(Adnkronos Salute) - "Non è sufficiente avere i migliori ricercatori del mondo - osserva Maurizio Facheris, neurologo e direttore associato per i programmi di ricerca della Mjff - o disporre di eccellenti dati diagnostici e strumentazioni all’avanguardia. Se mancano le persone che offrono il loro tempo, campioni di sangue, saliva e tessuti o che sperimentano un farmaco su loro stessi, la ricerca clinica non potrebbe andare avanti: per raggiungere i propri obiettivi ha bisogno di persone, volontari sani e malati, che collaborino alla ricerca ad ogni livello, a studi di fase I - precisa - che valutano la tollerabilità e sicurezza dei farmaci prima di testarli su persone malate o sane, di fase II che verificano l’efficacia su una popolazione ristretta con la malattia di riferimento, e di fase III, simile alla fase II ma nel quale il campione di popolazione è più ampio".

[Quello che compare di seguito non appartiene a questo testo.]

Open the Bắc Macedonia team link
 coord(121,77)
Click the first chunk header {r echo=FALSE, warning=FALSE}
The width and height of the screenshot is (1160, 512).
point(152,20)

"L’intento della Mjff - aggiunge ancora Facheris - è triplice: capire la malattia, ossia come funziona e da che cosa si genera il Parkinson, aspetti questi che non sono ancora del tutto noti; trovare cure che possano modificare il corso della malattia, fermarne o ridurre la progressione, o ancora in grado di portare a una regressione, migliorare la qualità di vita in pazienti portatori della malattia".
"Infatti se vi è una lievissima differenza (2-3 anni) nell’aspettativa di vita fra malati di Parkinson e non, ciò che cambia - sottolinea - è proprio la qualità della quotidianità. Nei primi 5 anni la malattia si controlla molto bene con la terapia, nei secondi 5 ci vuole più impegno da parte di un neurologo specializzato in Parkinson e parkinsonismi; dopo questo tempo subentrano complicanze di ordine motorio, cognitivo, psichiatrico, con una limitazione dell’autonomia, specie se la malattia perdura da oltre 15 anni, che rende la vita davvero difficile".